Леонид молчал, зорко оглядываясь по сторонам.
– И какое умильное, незатейливое небо! Будто полинявшее любимое мамино платье! – не унимался Андрей.
– Да, да… Славный ты, Андрюша! – молвил старший, но вдруг, нахмурившись, остановился, так как передние лошади тоже тревожно стали.
– Что это?
Но внезапный треск выстрелов сбоку и тупой звук копыт по мху показал, что неприятели оказались ближе, чем предполагал наш разъезд. Эта опасность не была новостью Загорским, и Леонид, обнажая саблю, только успел заметить, как голубеет в ней «умильное» небо. Может быть, не нужно было этого замечать, потому что он вдруг почувствовал, что тихо сползает на бок седла. Совсем близко молодой немец замахивается на него саблей, опускает ее, но удара Леонид не чувствует, только валится, как в постель, а лошадь из-под него вырывается.
Лишился сознания, но, вероятно, на короткое время, так как, открыв глаза, еще видел скачущих немцев и наших, человек восемь лежало, билась на спине лошадь. Другое лицо наклонилось.
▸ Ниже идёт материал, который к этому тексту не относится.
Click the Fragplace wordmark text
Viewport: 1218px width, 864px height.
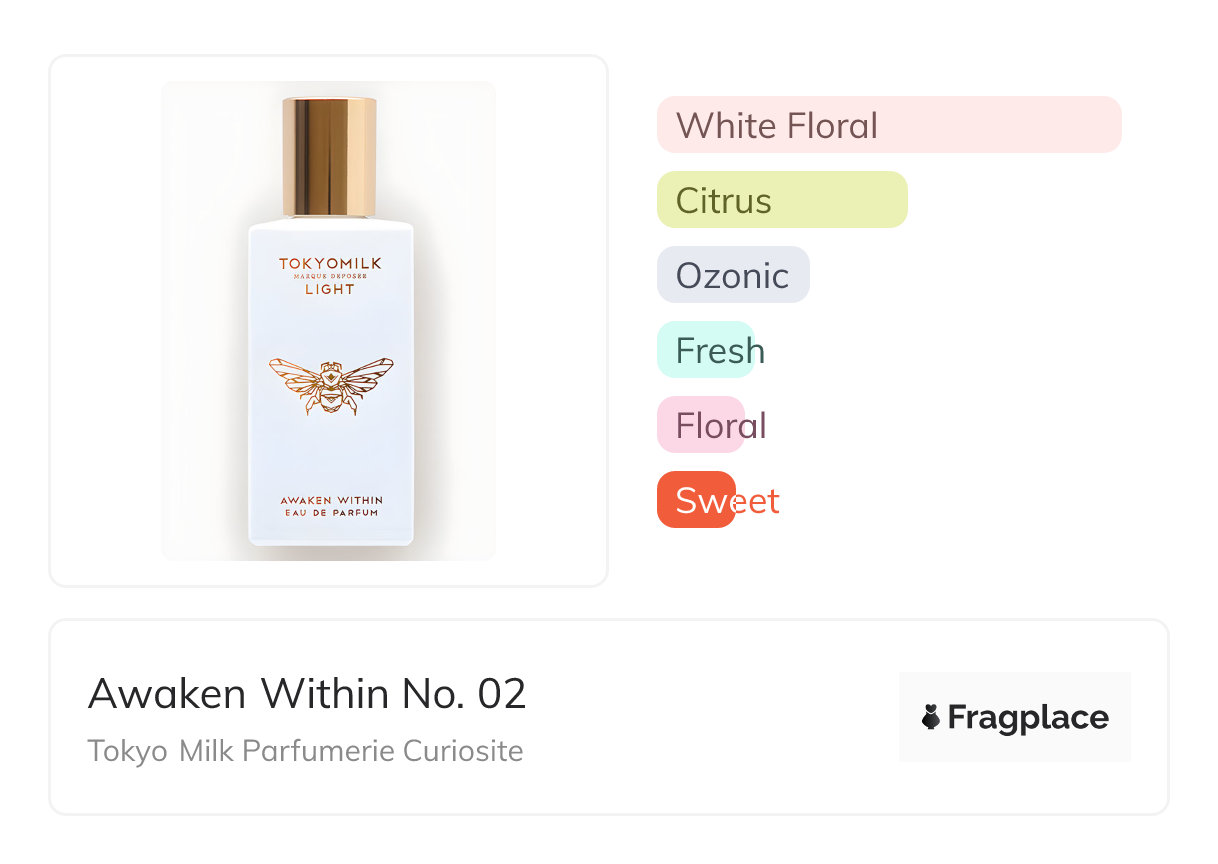(x=1028, y=717)
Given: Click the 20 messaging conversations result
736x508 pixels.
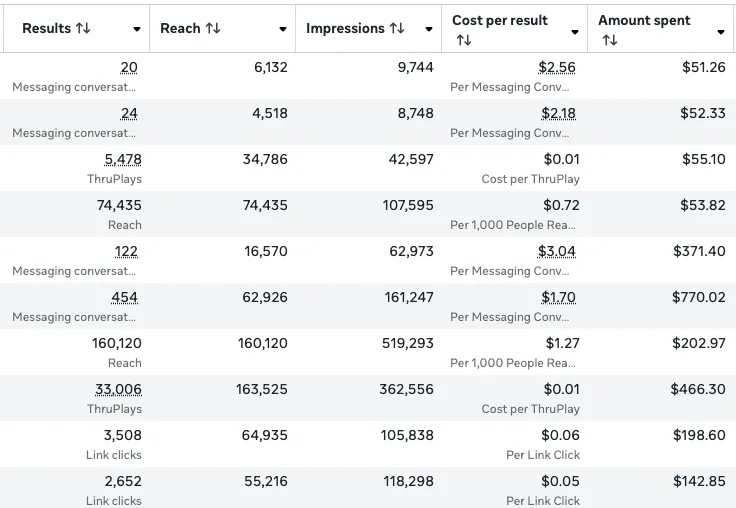Looking at the screenshot, I should point(129,68).
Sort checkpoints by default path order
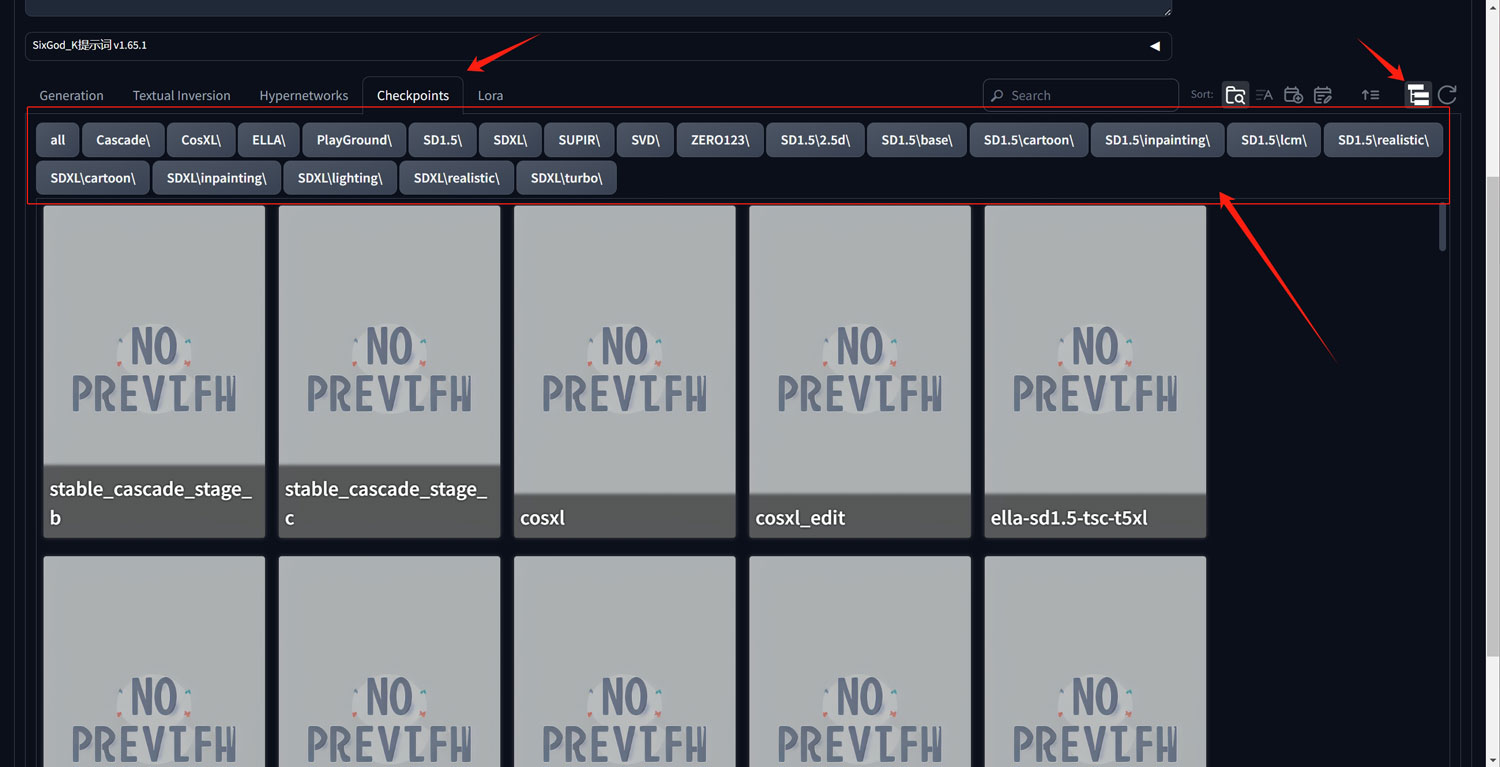 click(1235, 95)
Тотчас закрыл глаза.
– И этот убит! – проговорили.
Приподняли голову и отпустили. Он дал ей больно стукнуться, только чтобы те скорее уходили. Все стихло. Леонид попробовал приподняться. Небо сделалось красным, закружилось, горячая боль прошла по руке, и опять память оставила его. Очнувшись, он долго не мог понять, где он находится и в чем дело. Редкие и неровные толчки прерывали более постоянное колыханье, возобновляя нестерпимую боль, от которой он хрипло застонал. Его не совсем ловко опустили, колыханья прекратились, и около себя он увидел лицо Андрея. Какой он рыжий! Местность – не та, но похожая.
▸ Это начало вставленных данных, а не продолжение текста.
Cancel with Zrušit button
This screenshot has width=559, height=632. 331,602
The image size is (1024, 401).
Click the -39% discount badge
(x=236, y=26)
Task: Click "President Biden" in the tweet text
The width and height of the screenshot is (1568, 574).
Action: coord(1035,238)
– Не говори… не трогайся… я сейчас отдохну… опять поползем… встретим… не горюй!..
– Ты – тоже? – с трудом сказал Леонид.
Андрей улыбнулся.
– Да… я тоже… я тоже ранен.
– Господи! – подумал старший. – Значит, это он меня тащил, сам раненый!
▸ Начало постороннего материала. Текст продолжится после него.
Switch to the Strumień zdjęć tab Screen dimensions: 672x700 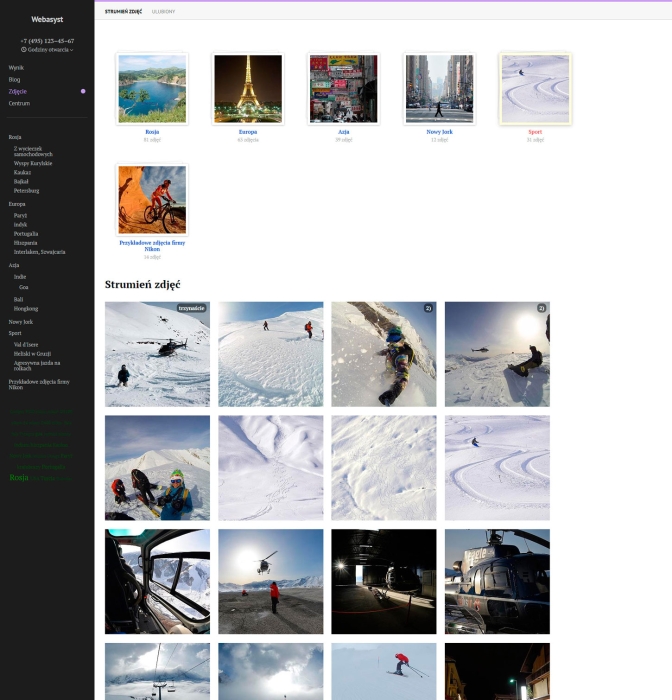[123, 11]
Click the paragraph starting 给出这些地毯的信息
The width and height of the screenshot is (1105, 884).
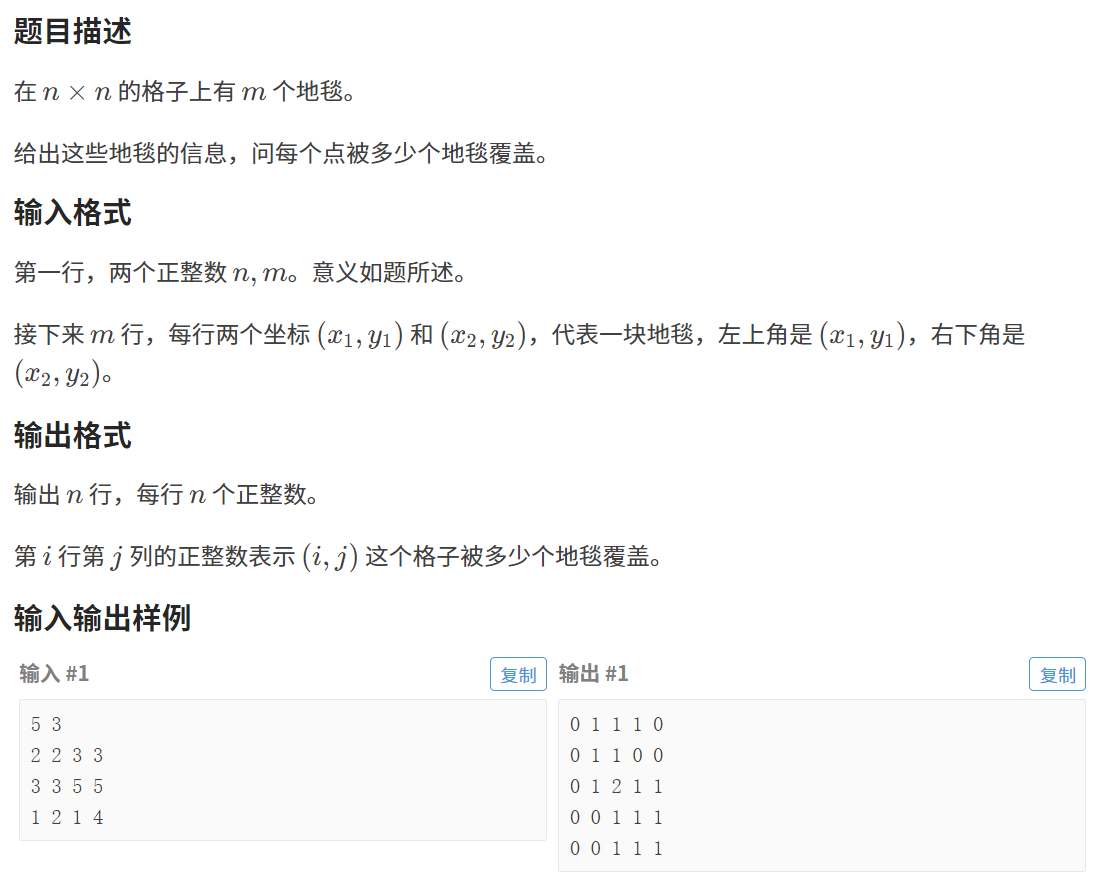(281, 153)
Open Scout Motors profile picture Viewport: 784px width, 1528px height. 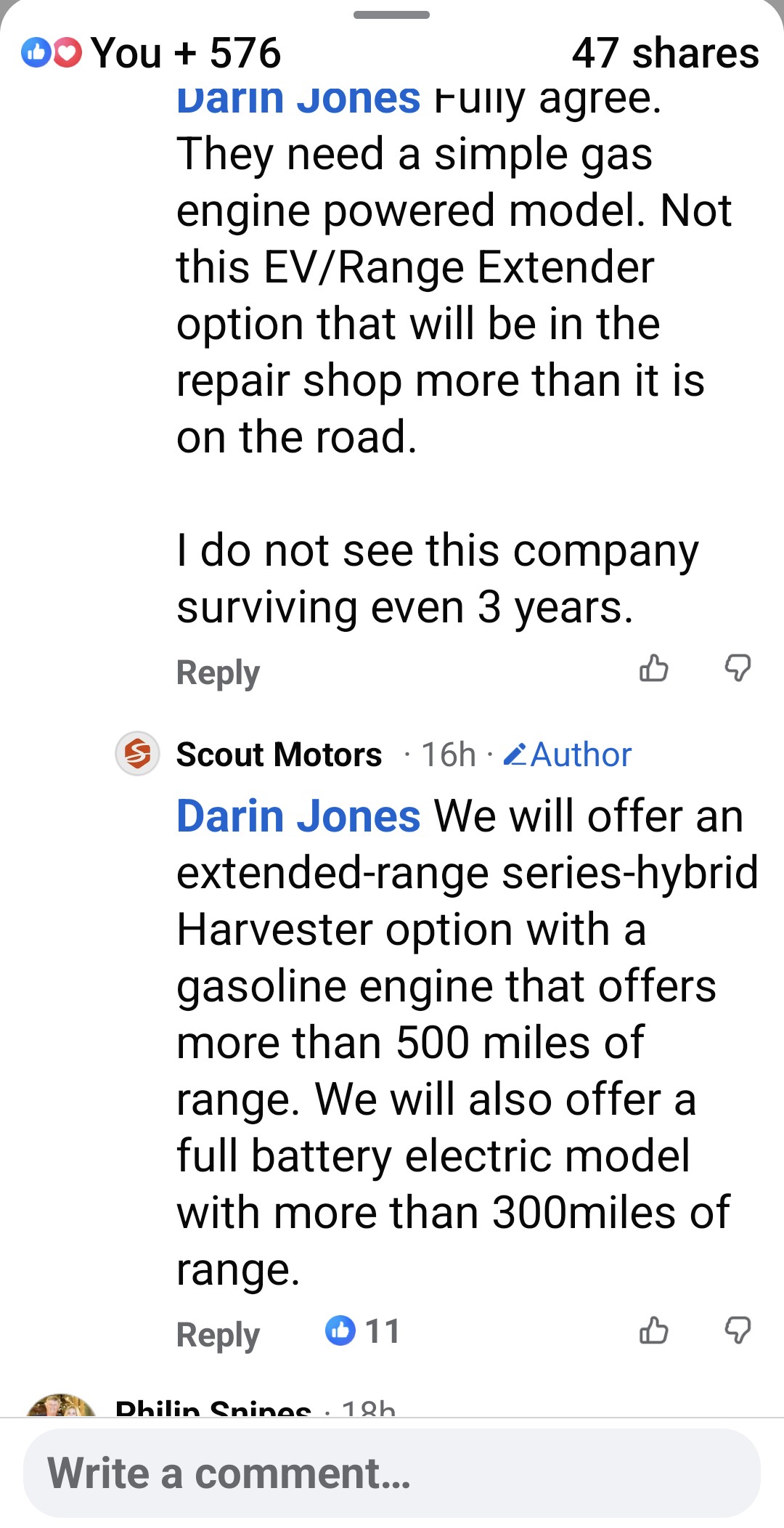[x=137, y=754]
Он хотел пожать хоть руку Андрею, но собственная не повиновалась. Но почему-то вдруг стало необыкновенно спокойно, как в детстве, даже не хотелось, чтобы брат волок его куда-то дальше, но казалось невозможным, что тот уйдет. Опять приоткрыл глаза; может быть, и не открывал, а так представил себе умильное линючее небо, как мамино любимое платье.
Андрей не ошибся; они доползли до первых встречных наших отрядов, где им и оказали помощь. Как это ни странно, младший Загорский оказался в более тяжелом положении, нежели Леонид. Может быть, усилия, которые он употреблял, таща брата, истощили его. Обоих их отправили в Киев, где в светлой небольшой палате они и ждали выздоровления, когда можно было бы снова вернуться в действующую армию. Собственно говоря, старший уже мог бы уехать, но он поджидал Андрея, которого не хотел оставлять. Когда они оба лежали, он все беспокоился о брате, забывая свои раны, и в бреду ему представлялось, будто это он уже тащит Андрея через мховые холмы, утешает и говорит о детстве. Теперь же он стал нежнейшей сиделкой, заботливой и внимательной, словно позабыв совершенно заниматься постоянно состоянием своей души. Андрей не хотел спугивать этого двойного выздоровления и тихо сиял, не говоря ни слова.
– Тут только понимаешь, какая масса времени в одном дне. Только что я ходил в соседнюю палату, беседовал с солдатом раненым. Занятно! Как он обрадовался, бедняга! Оказывается, из наших мест, из-под Калуги.
Андрей был бы рад лежать совсем заброшенным, только бы его брат, когда посещал его, говорил такие слова. Леонид стал читать газеты.
– А по-моему, мы отлично победим, не может быть никакого сомнения. Дай-то Бог тебе скорее поправиться, чтобы нам опять туда поехать!
– И поедем скоро, скоро! – отвечал младший и вдруг заплакал.
– Ты что, что ты?
– Ничего. Я очень счастлив!
– Знаешь что? Я тоже как-то счастливее теперь. То есть я не думаю, счастлив я или нет.